* [PROVIDED ENTRIES]
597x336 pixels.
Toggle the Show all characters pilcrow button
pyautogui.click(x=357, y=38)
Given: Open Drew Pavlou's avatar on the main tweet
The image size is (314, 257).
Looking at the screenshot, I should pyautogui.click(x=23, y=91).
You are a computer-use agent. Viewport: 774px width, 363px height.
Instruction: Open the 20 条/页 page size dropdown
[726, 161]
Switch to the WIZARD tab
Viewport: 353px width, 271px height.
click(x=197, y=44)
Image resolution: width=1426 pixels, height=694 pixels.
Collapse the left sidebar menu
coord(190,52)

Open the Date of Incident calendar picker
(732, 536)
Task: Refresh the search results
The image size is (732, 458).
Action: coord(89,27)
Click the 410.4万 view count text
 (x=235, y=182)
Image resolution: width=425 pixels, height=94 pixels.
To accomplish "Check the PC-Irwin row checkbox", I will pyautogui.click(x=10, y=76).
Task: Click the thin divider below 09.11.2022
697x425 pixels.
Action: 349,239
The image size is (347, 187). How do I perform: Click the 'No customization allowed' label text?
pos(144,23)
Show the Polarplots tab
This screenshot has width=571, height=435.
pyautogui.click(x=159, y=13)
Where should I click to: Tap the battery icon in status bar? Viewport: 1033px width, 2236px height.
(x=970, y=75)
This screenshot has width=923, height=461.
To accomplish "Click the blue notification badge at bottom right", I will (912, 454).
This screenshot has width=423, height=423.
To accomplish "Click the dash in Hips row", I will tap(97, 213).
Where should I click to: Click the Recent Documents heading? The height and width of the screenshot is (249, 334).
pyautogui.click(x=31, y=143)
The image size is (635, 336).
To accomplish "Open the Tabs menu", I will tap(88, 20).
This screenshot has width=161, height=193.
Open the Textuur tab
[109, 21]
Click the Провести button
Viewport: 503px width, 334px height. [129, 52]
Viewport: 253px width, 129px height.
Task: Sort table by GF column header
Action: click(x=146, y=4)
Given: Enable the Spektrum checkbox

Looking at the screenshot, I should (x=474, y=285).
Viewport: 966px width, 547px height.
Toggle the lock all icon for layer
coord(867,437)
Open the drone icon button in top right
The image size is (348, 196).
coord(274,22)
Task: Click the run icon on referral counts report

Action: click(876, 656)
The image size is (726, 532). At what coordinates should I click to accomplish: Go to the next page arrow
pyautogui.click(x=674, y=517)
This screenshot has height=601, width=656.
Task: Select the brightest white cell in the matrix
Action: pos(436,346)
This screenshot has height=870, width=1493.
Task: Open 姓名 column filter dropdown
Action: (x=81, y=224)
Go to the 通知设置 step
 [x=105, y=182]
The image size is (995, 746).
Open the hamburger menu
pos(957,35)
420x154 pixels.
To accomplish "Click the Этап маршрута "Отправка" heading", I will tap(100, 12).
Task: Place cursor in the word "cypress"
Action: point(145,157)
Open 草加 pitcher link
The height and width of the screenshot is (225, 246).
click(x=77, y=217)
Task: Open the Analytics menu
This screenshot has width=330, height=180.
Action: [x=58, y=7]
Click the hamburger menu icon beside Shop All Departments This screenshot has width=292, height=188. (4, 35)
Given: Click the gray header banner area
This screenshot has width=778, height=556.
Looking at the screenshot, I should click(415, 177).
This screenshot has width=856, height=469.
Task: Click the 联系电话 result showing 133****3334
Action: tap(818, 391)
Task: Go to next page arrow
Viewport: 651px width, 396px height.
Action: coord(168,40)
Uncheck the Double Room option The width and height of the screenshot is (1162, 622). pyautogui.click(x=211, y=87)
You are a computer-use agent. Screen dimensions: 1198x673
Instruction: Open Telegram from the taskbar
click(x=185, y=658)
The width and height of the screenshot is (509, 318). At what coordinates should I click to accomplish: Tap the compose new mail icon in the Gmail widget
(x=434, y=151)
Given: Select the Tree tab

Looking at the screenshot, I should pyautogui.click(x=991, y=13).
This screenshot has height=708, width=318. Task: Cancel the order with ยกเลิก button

* [EXERCISE AIM] Convert the listing above, from the line containing "Given: Select the Tree tab" through its final line, into a Markdown table with the columns Number and Text, skipping any blank lines.

* [SOLUTION BELOW]
| Number | Text |
|---|---|
| 1 | Given: Select the Tree tab |
| 2 | Looking at the screenshot, I should pyautogui.click(x=991, y=13). |
| 3 | This screenshot has height=708, width=318. Task: Cancel the order with ยกเลิก button |